Robertson, Susanne (Suze)

(Den Haag 1855 – Den Haag 1922)

 

afb. a Suze Robertson, Zelfportret, circa 1890-1892, zwart krijt op papier, 42,5 x 28,5 cm, particuliere collectie

Robertson werd geboren in Den Haag, maar verhuisde na het overlijden van haar moeder op tweejarige leeftijd naar een oom en tante in Rotterdam (afb. a).

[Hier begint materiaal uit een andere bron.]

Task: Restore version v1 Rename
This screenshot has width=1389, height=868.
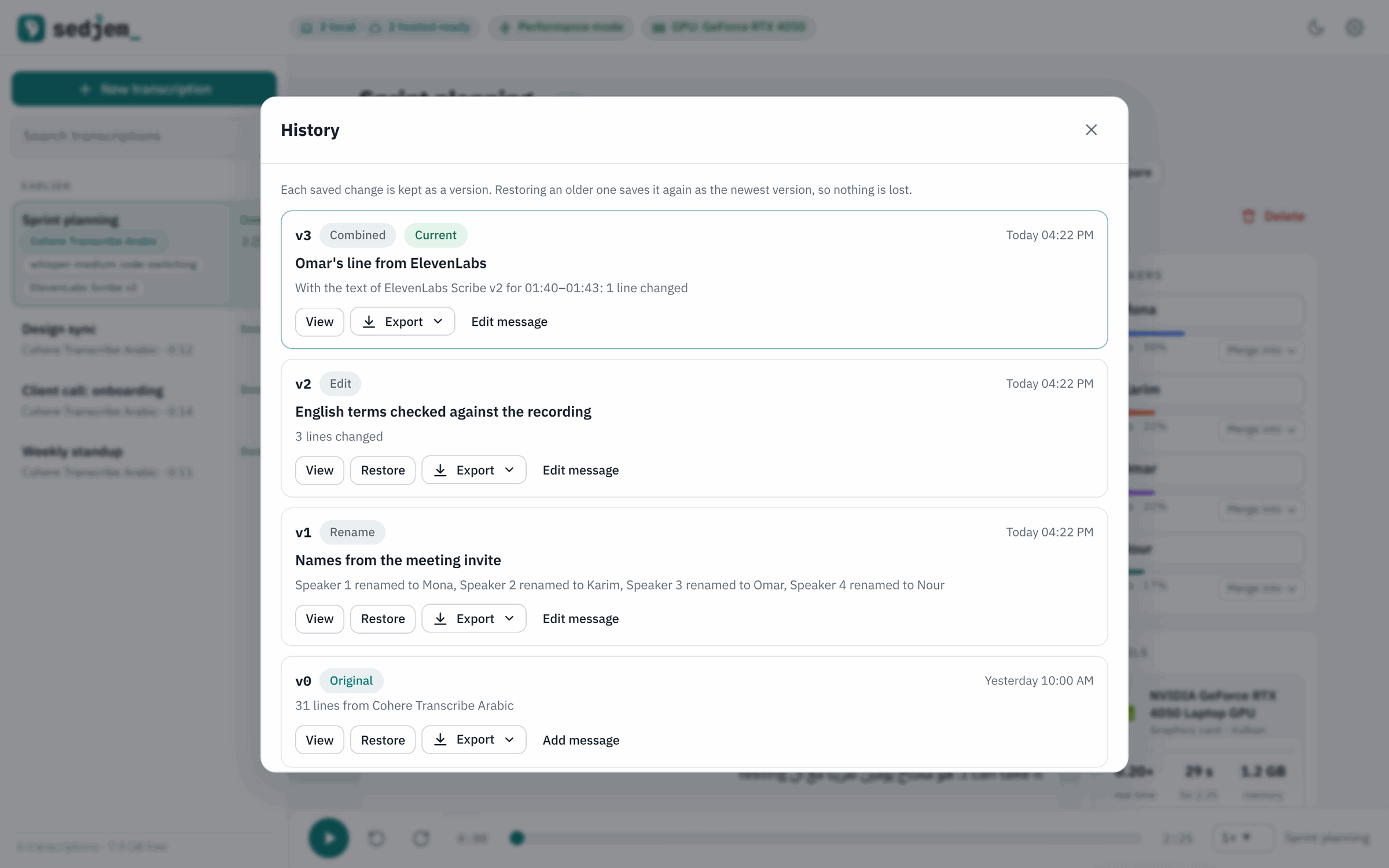Action: click(383, 619)
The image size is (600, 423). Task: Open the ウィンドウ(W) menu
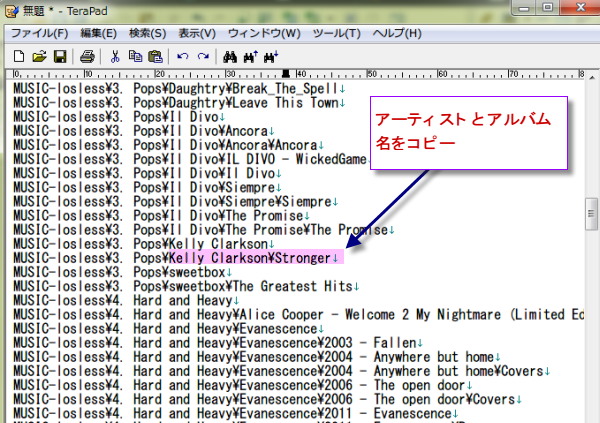[264, 33]
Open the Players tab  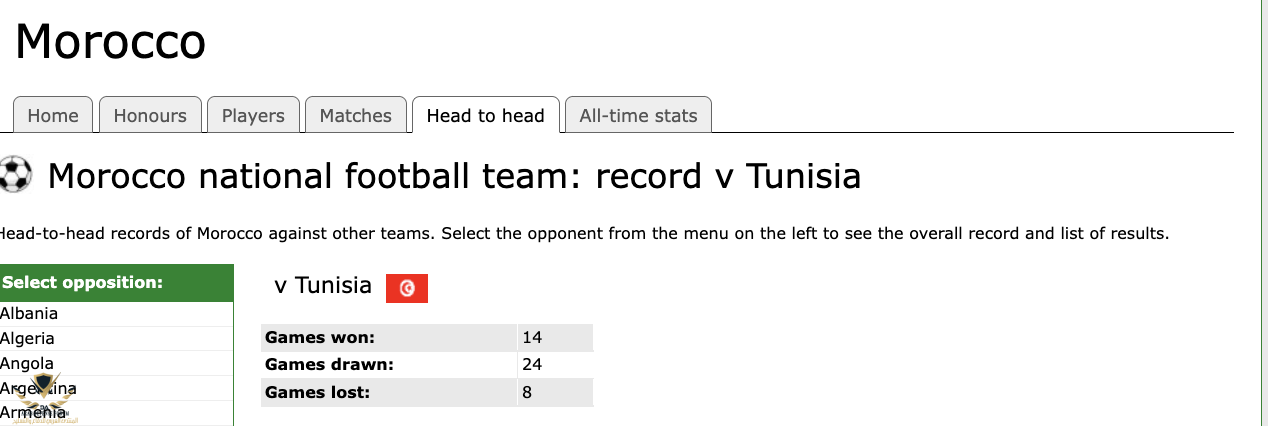click(x=253, y=115)
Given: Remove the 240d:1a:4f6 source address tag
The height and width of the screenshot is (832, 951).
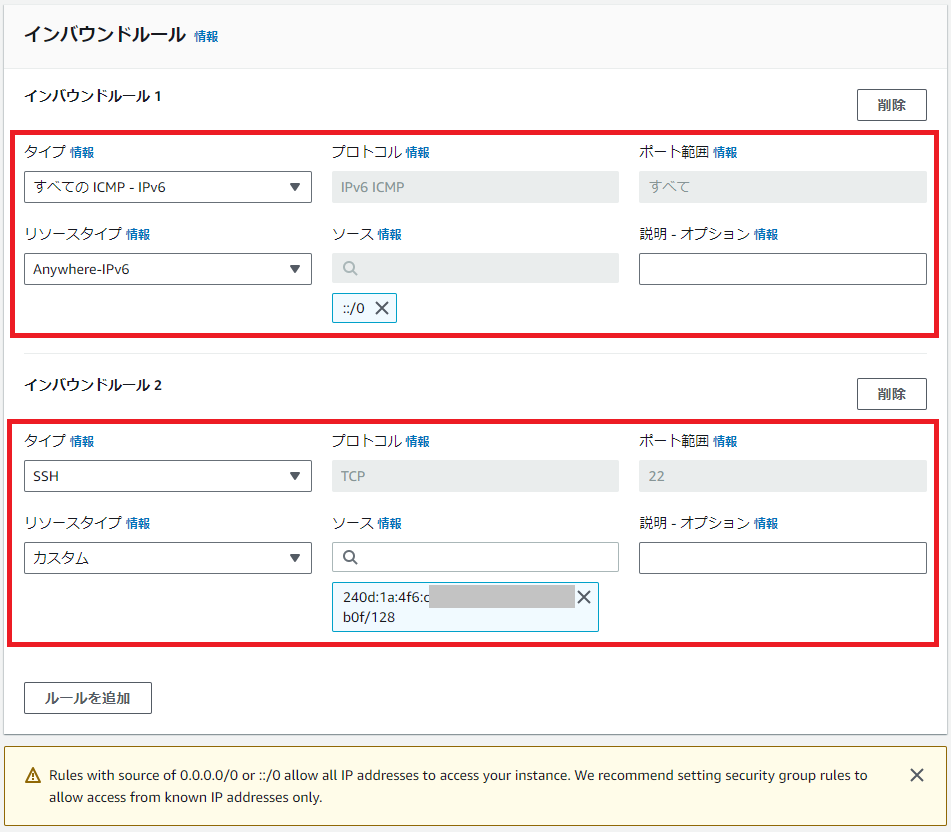Looking at the screenshot, I should (584, 597).
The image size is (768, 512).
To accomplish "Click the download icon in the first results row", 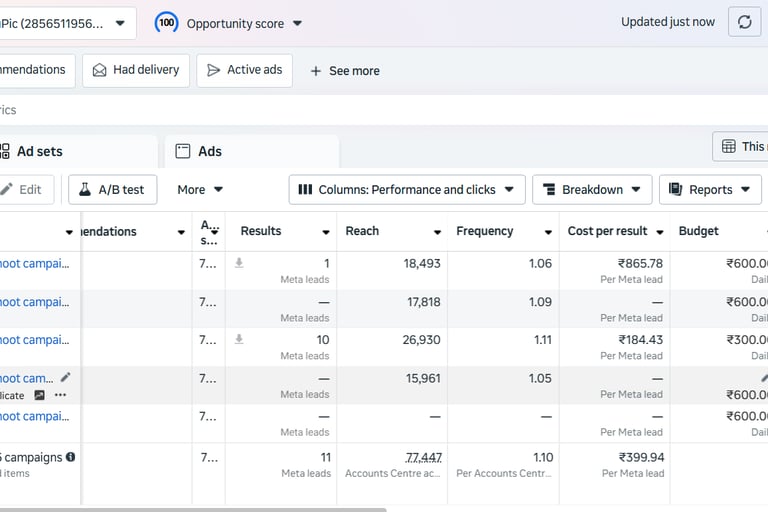I will (x=239, y=263).
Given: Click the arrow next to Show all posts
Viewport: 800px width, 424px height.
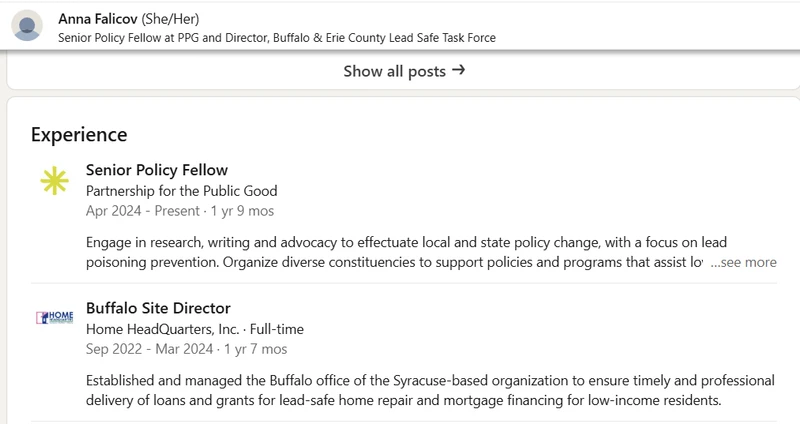Looking at the screenshot, I should [459, 70].
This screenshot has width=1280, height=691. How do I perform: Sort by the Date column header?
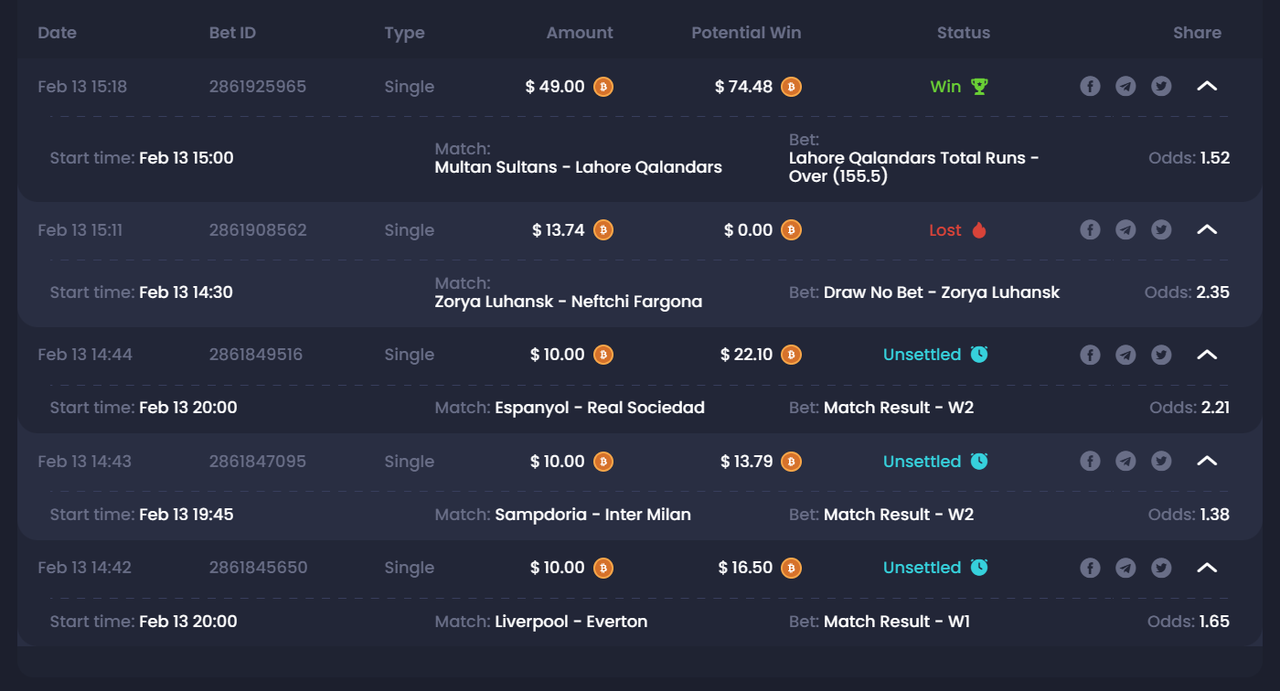tap(57, 32)

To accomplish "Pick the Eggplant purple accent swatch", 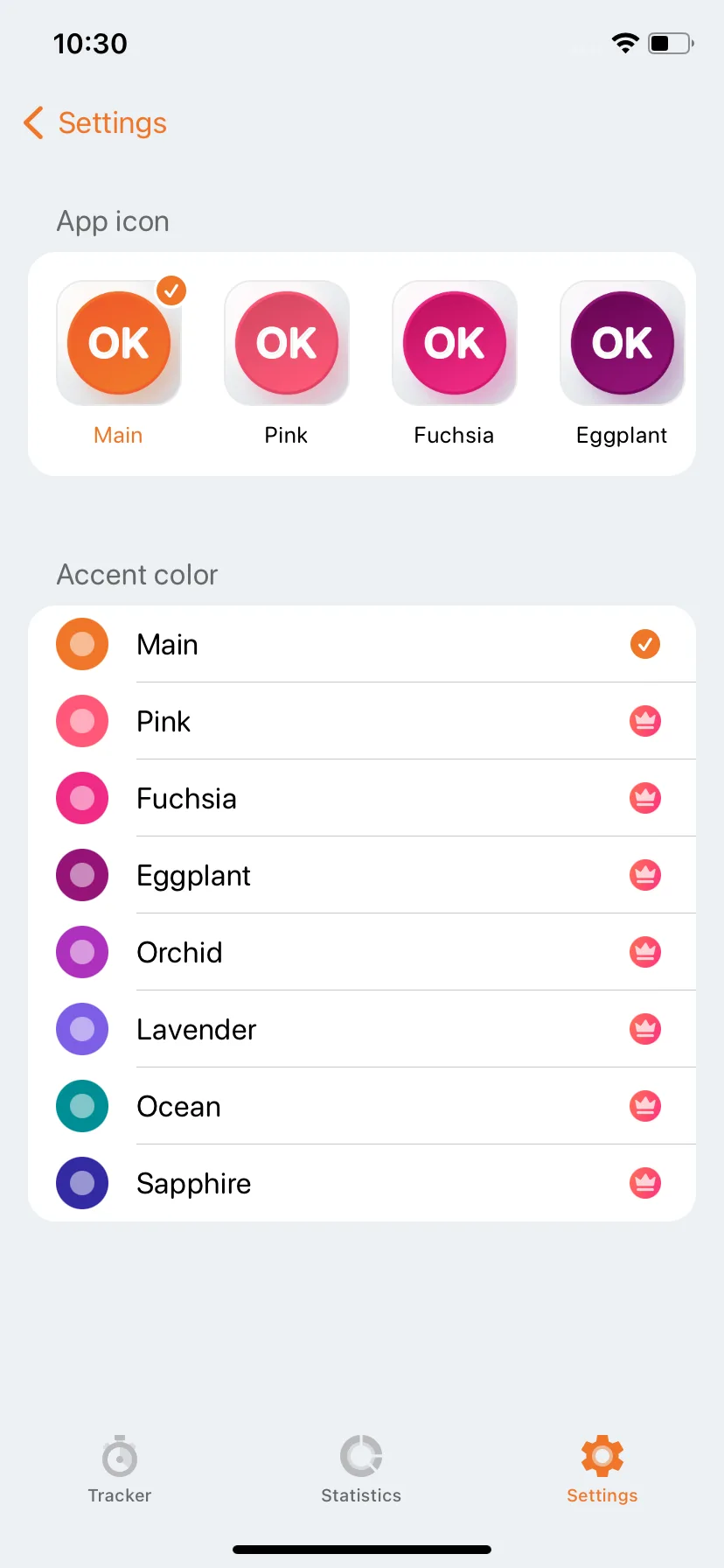I will [x=82, y=875].
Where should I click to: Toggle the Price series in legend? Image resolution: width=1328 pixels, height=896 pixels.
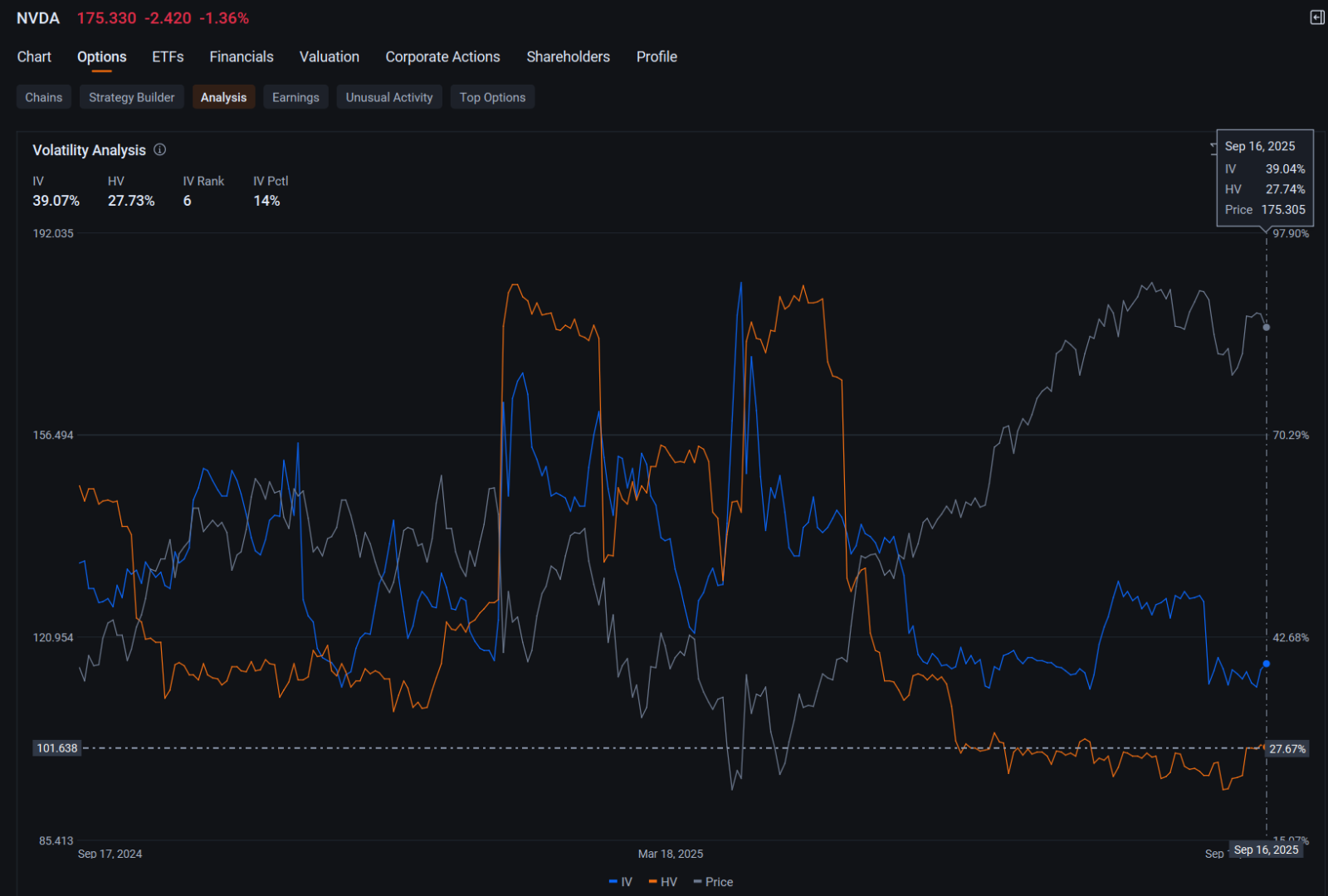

Op 11-jarige leeftijd ging ze naar de kostschool van Elise van Calcar in Wassenaar, waar haar talent voor muziek en tekenen werd ontdekt. Op de Haagse Academie was ze een voorbeeldige leerlingen sloothaar studie af met een lauwerkrans en een akte Middelbaar Onderwijs. Ze gaf vervolgens zes jaar tekenles aan de meisjes hbs in Rotterdam. Vastberaden om zelfstandig kunstenaar te worden, besteedde ze de avonduren en weekenden aan het verbeteren van haar schilder- en tekentechniek, onder meer bij Petrus (Piet) van der Velden (1837-1913). In 1882 besloot ze naar Amsterdam te verhuizen om naast lesgeven op een meisjes hbs zich op de Rijksakademie te bekwamen in het schilderen naar model. Daar vielen haar buitengewone tekenkwaliteiten op, maar directeur Allebé vond haar te eigenwijs en niet geschikt. Na één jaar brak ze haar deeltijdstudie af en werd professioneel kunstenaar in Den Haag.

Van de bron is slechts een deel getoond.